**What is being asked**
Repeat, exactly as written, the line with "The height and width of the screenshot is (486, 850)." and every line that follows it in the material below, ending with the last.
══ Given records ══
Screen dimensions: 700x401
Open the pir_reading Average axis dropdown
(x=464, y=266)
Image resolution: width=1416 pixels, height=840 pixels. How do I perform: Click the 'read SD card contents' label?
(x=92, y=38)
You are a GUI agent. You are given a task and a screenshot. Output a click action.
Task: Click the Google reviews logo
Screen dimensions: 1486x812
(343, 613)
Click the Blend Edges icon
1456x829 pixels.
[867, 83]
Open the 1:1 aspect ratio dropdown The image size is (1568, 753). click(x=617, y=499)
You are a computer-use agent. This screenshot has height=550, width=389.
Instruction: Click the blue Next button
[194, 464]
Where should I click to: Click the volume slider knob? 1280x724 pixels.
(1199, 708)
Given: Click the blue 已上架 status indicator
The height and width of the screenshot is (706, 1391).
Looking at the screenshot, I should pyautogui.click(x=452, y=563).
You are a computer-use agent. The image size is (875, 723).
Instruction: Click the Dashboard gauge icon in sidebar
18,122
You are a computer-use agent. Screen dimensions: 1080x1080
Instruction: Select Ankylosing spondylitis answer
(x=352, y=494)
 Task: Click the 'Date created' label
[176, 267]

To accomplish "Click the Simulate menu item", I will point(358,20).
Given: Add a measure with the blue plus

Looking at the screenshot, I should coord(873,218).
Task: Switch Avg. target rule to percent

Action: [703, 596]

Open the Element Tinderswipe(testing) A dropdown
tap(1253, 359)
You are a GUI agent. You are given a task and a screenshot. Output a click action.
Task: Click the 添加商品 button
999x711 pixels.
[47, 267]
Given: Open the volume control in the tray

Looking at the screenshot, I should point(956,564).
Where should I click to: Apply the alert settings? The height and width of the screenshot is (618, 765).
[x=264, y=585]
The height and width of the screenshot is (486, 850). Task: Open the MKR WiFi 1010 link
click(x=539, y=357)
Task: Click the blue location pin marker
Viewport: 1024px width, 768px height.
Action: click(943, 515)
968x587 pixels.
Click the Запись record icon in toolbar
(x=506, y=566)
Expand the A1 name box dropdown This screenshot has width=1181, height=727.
═══
**Output**
The height and width of the screenshot is (486, 850). Task: Open the MKR WiFi 1010 link
click(x=539, y=357)
Task: Click the blue location pin marker
Viewport: 1024px width, 768px height.
Action: click(943, 515)
968x587 pixels.
Click the Запись record icon in toolbar
(x=506, y=566)
Expand the A1 name box dropdown This screenshot has width=1181, height=727.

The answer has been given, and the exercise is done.